Gericht kippt Verbote für NPD-Kundgebung – Versammlungsfreiheit siegt über NS-Symbolik
Charlotte JägerGericht kippt Verbote für NPD-Kundgebung – Versammlungsfreiheit siegt über NS-Symbolik
Ein Gericht in Braunschweig hat zentrale Einschränkungen für eine rechtsextreme Kundgebung der NPD-Partei aufgehoben. Die Stadt hatte Verbote für bestimmte Kleidung und Parolen erlassen, die mit verbotenen NS-Organisationen in Verbindung stehen. Die Richter urteilten, dass diese Auflagen das Recht auf Versammlungsfreiheit verletzten.
Das Verwaltungsgericht Braunschweig kippte Teile der städtischen Beschränkungen vor der für Freitag geplanten NPD-Kundgebung. Es hob Verbote für Kleidungsstücke mit Aufschriften auf, die – teilweise verdeckt – Abkürzungen verbotener NS-Gruppierungen bilden. Zudem strich das Gericht Verbote für Parolen, die verbotene Parteien aus der NS-Zeit verherrlichen oder wiederbeleben.
Die Stadt hatte argumentiert, diese Maßnahmen seien notwendig, um strafbare Zurschaustellungen zu verhindern. Die Richter sahen darin jedoch einen unverhältnismäßigen Eingriff in die Versammlungsfreiheit.
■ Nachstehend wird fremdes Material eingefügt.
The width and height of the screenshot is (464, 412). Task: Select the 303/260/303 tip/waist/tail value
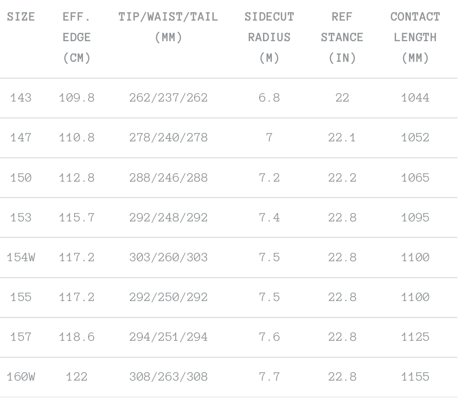[168, 258]
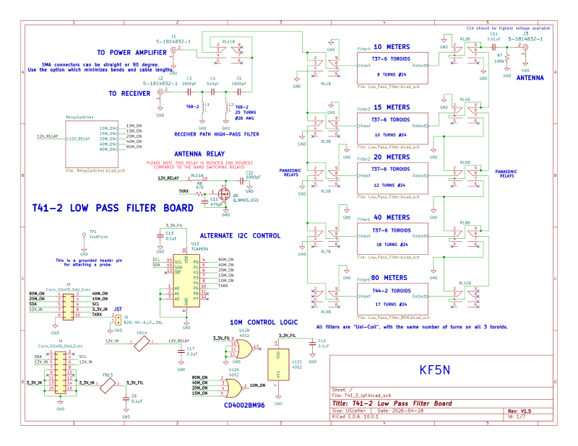This screenshot has height=446, width=578.
Task: Select the TCA9534 I/O expander U13
Action: click(x=186, y=279)
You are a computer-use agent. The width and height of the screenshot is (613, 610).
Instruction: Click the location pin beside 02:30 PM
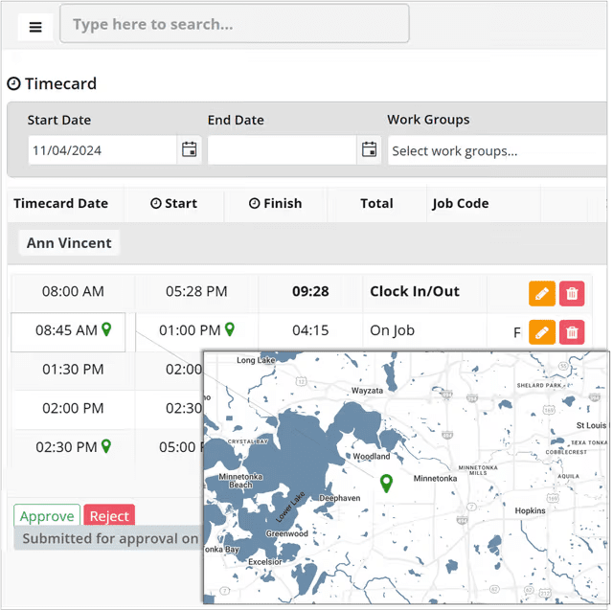point(106,446)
Tobias Pollmann, Leiter der öffentlichen Ordnung in Braunschweig, äußerte zwar Enttäuschung, betonte aber, das Urteil müsse akzeptiert werden.
Pollmann wies darauf hin, dass die Entscheidung zeige, wie wenig Spielraum Behörden bei der Regulierung von Versammlungen hätten – selbst in sensiblen Fällen. Die Stadt legte Beschwerde beim Oberverwaltungsgericht ein, das die ursprüngliche Entscheidung bestätigte und die Klage abwies.
Die Gerichtsentscheidung bedeutet, dass die NPD-Kundgebung mit weniger Auflagen stattfinden wird. Die Stadt muss nun Kleidung und Parolen zulassen, die zuvor als unzulässig galten. Die Behörden haben das Ergebnis hingenommen, betonten aber die rechtlichen Grenzen, denen sie in solchen Fällen unterliegen.